By Peter Feuilherade
This article was first published in MENA Rail News on 8 October 2013
Ignoring objections from Israel’s Environmental Protection Minister, a coalition of activists and environmentalists, economists and even the former head of Mossad, the country’s powerful intelligence agency, a ministerial committee on 6 October approved the building of a twin-track high-speed railway line linking Tel Aviv and the port of Eilat in the Gulf of Aqaba.
No budget costings were included in the announcement, but latest estimates are in excess of 5.6 billion US dollars. Construction work on the 350-km line, which would carry passengers as well as freight, will take an estimated 10 years. If completed, it will be the most expensive transport project in Israel’s 65-year history.
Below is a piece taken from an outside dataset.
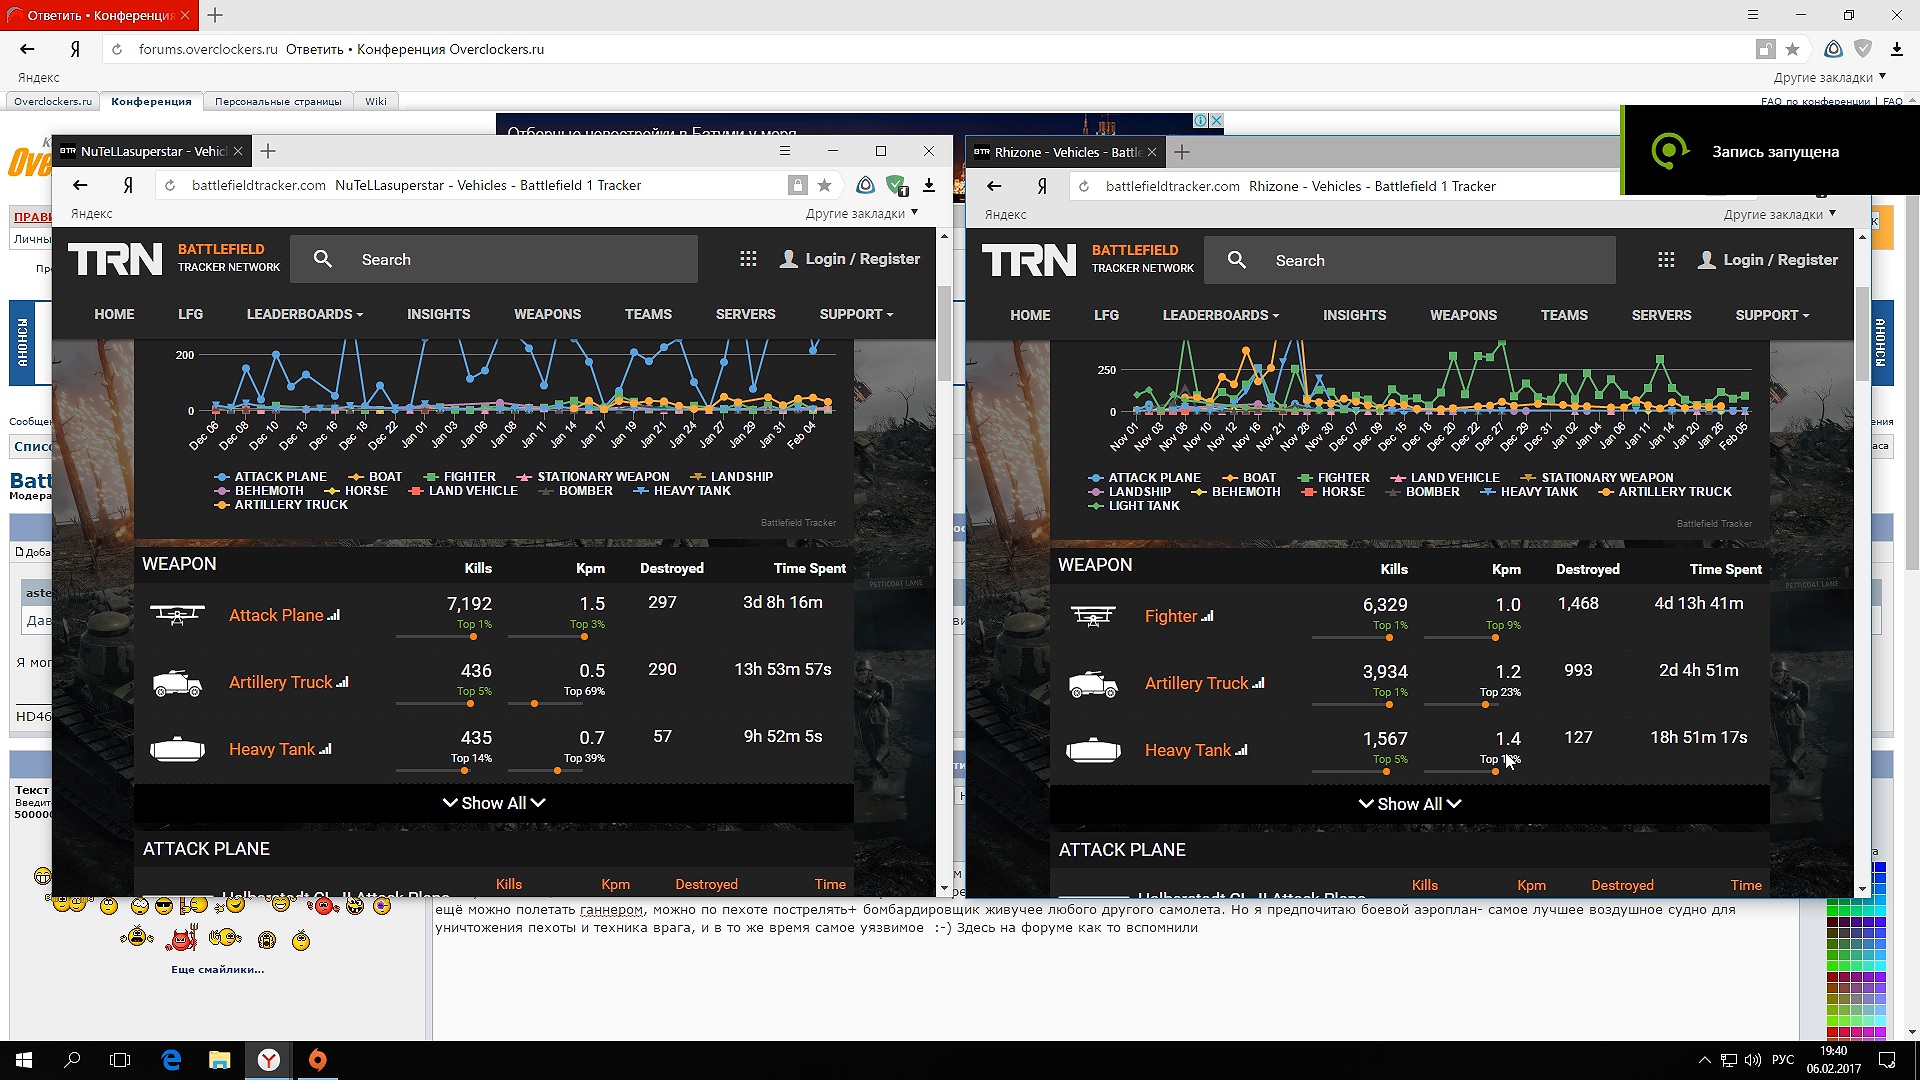Expand Show All vehicles in left window
The height and width of the screenshot is (1080, 1920).
click(x=494, y=803)
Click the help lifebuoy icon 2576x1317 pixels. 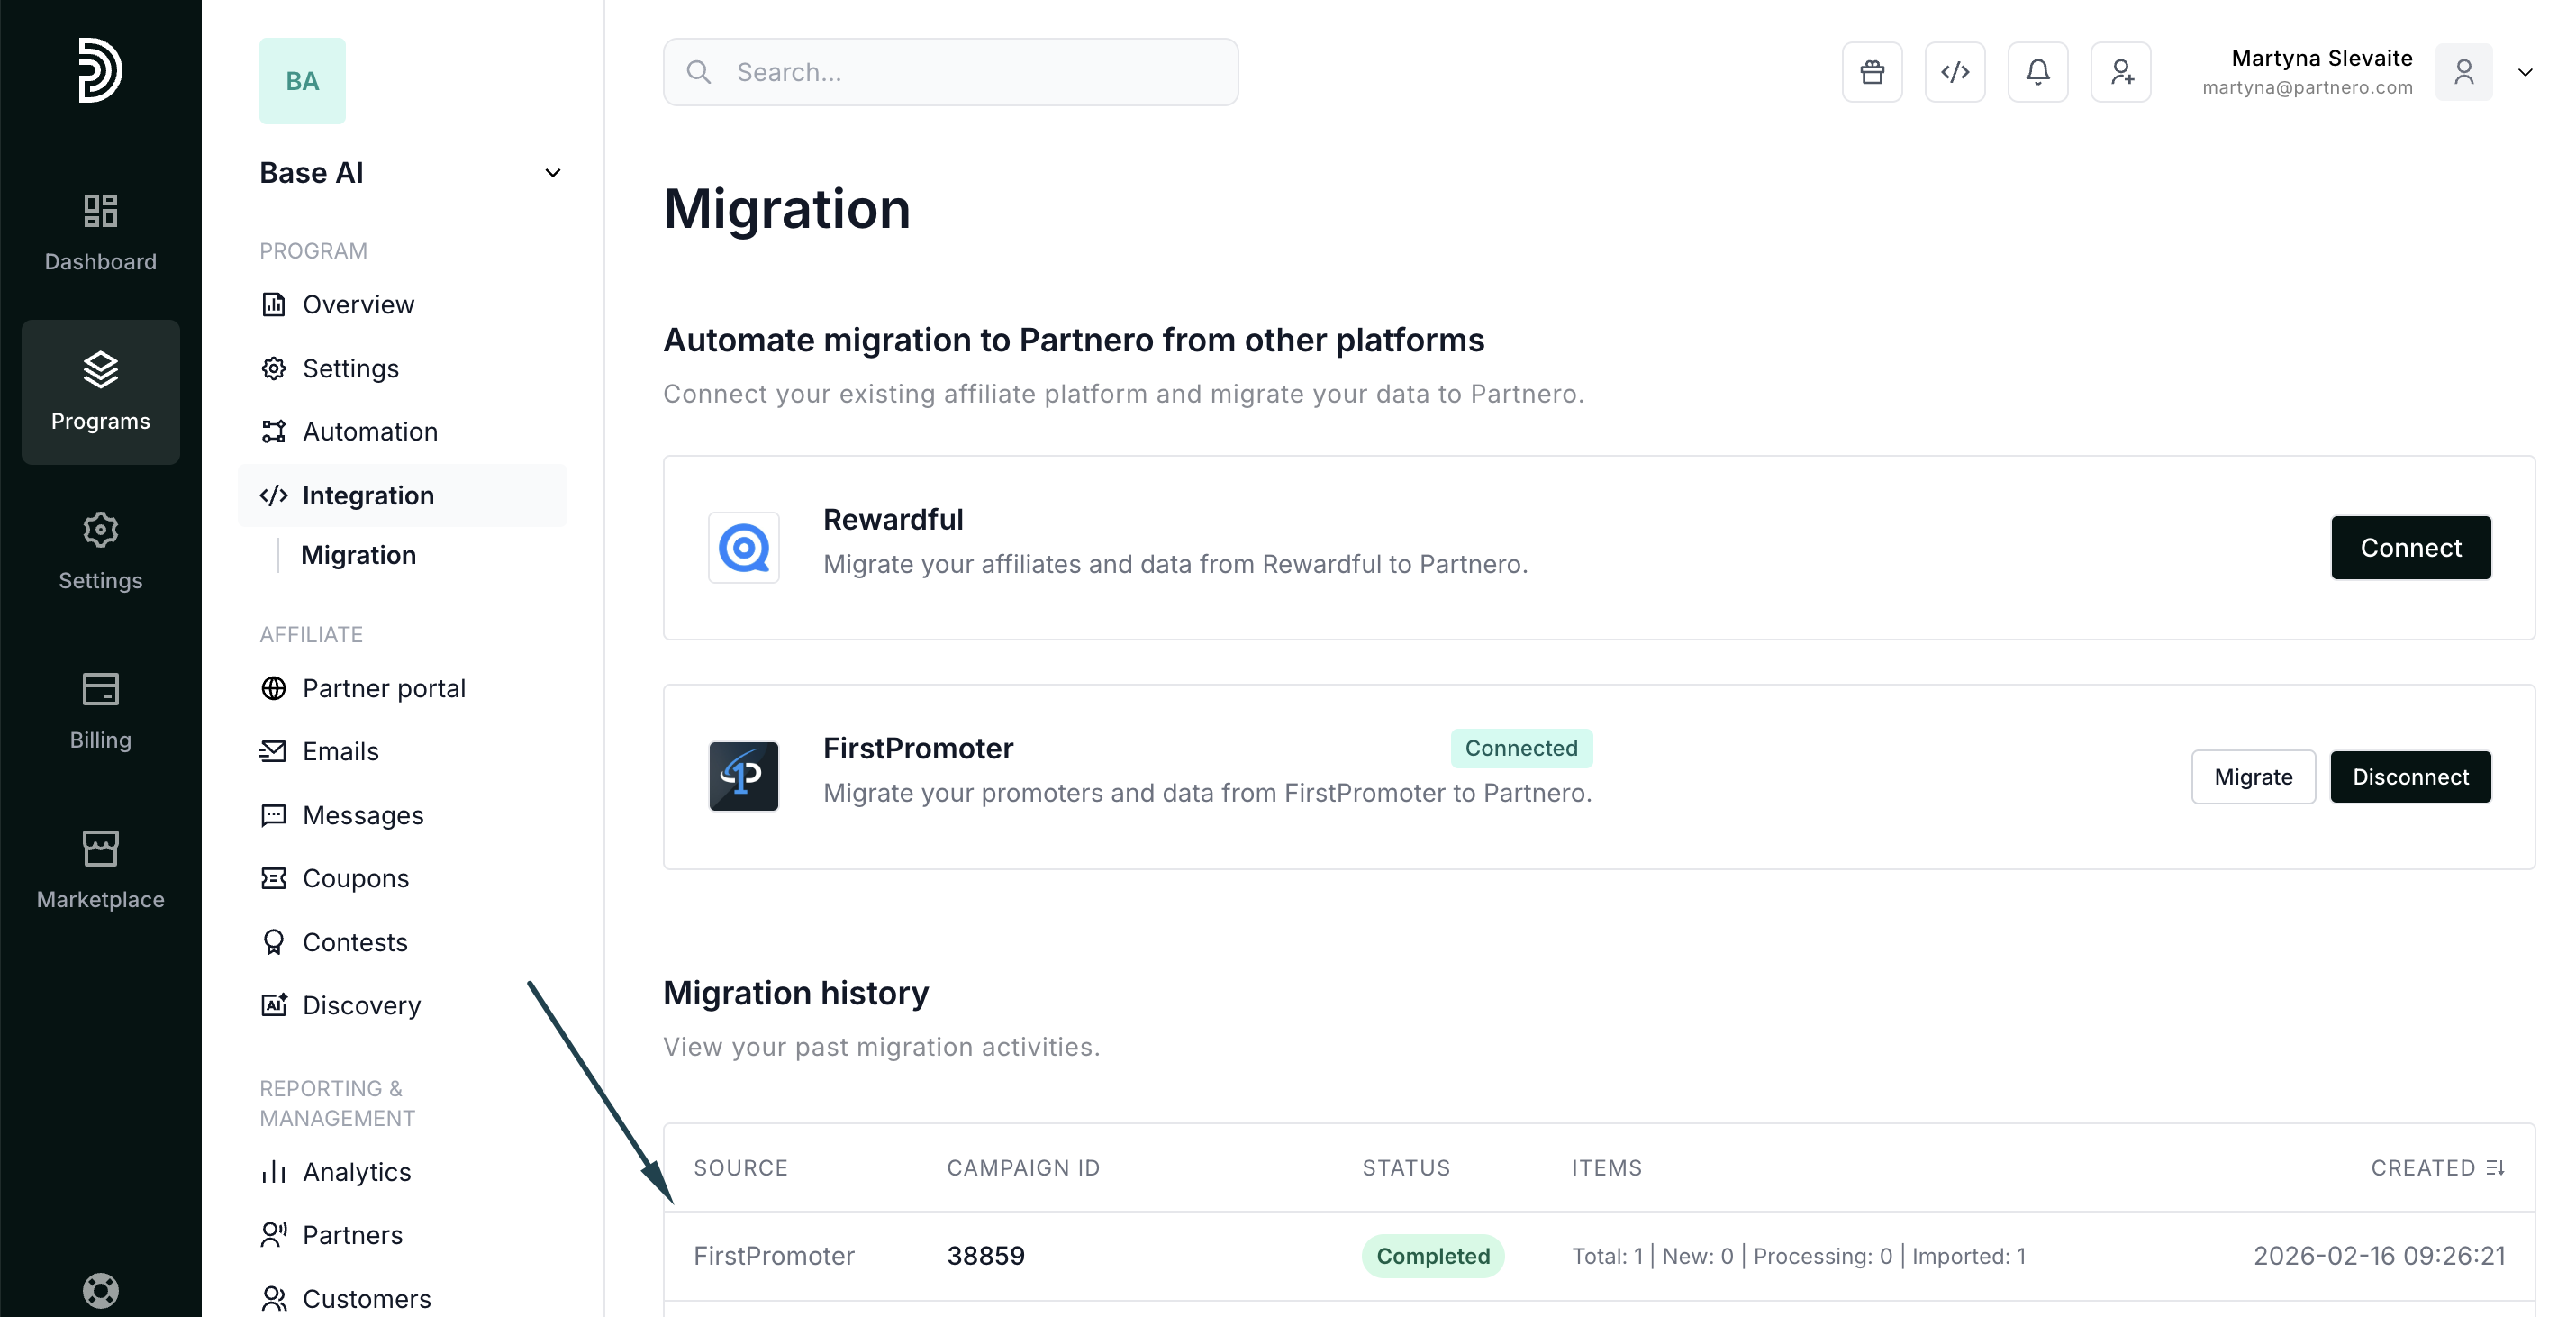pos(100,1290)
The scheme is being pushed by Transport Minister Yisrael Katz and Prime Minister Benjamin Netanyahu, who says it would have great strategic significance for Israel. But Minister of Environmental Protection Amir Peretz opposes the project, arguing it would harm the environment. The line, with trains travelling at 250 km per hour, “is liable to turn into a fast track to destroying nature in the Negev [desert] and damaging the Gulf of Eilat,” Peretz said in a joint statement with the Israel Nature and Parks Authority and the Society for the Protection of Nature in Israel. Other critics say the project will also divert resources that could be spent on improving public transport in urban areas.
Giving details of the route, Israeli business news website Globes reported that the first 90‑km section of the line from Tel Aviv to Beersheva was already completed, and the second 35‑km section to Dimona required a second line. The website added: “The third 65‑km section from Dimona to Hatzeva will be especially difficult, with a doubling of the existing track to Nahal Zin and 9.2 km of tunnels to reach the Arava. The fourth 160‑km section will run to the northern entrance to Eilat, where the new port channel will be built. The line will not reach the current port. In addition to the tunnels, the route will require 63 bridges extending over 4.5 km.”The announcement made no mention of a link with Israel’s Mediterranean port of Ashdod, creating a “land bridge” between Europe and Asia, which had been touted as the project’s main purpose. Options for linking the railway to the ports are expected to be discussed later.
Netivei Yisrael, Israel’s national roads company, says the proposed rail link is not meant to compete with Egypt’s Suez Canal, which connects the Mediterranean and the Red Sea. However, Israel’s Haaretz newspaper quoted estimates that Israel’s planned rail line would allow for “hundreds of thousands of crates of goods to travel between the two continents as well. In addition, Israel will be able to import more than 200,000 cars using the cargo train and export five million tons of chemicals.”
According to Globes, the Prime Minister's Office director‑general Harel Locker is in favour of financing the project as part of an agreement between governments, rather than through a tender in the normal way. The Chinese, French and Spanish governments are interested in the project, and tentative plans are for the project to be managed by a Chinese company that would build and operate the railway line.
However, former Mossad chief Ephraim Halevy said Chinese involvement might damage Israel’s ties with the United States and Europe. He warned that if China “actively controlled” the track between Eilat and Ashdod, and the port that the government wants to build in Eilat, it would create a situation in which China would control “political and economic pressure points” within Israel.
In response, Israel's Transport Ministry said: “The government of Israel views positively the interest of the Chinese in the Eilat railway project, and is promoting economic ties with China, something that does not go against the close ties that Israel shares with the United States.”
The latest decision suggests that Netanyahu’s argument in favour of the project’s strategic importance for Israel is taking precedence – for the time being, at least – over the economic counter‑view that a route offering both passenger and freight transport would not be financially feasible.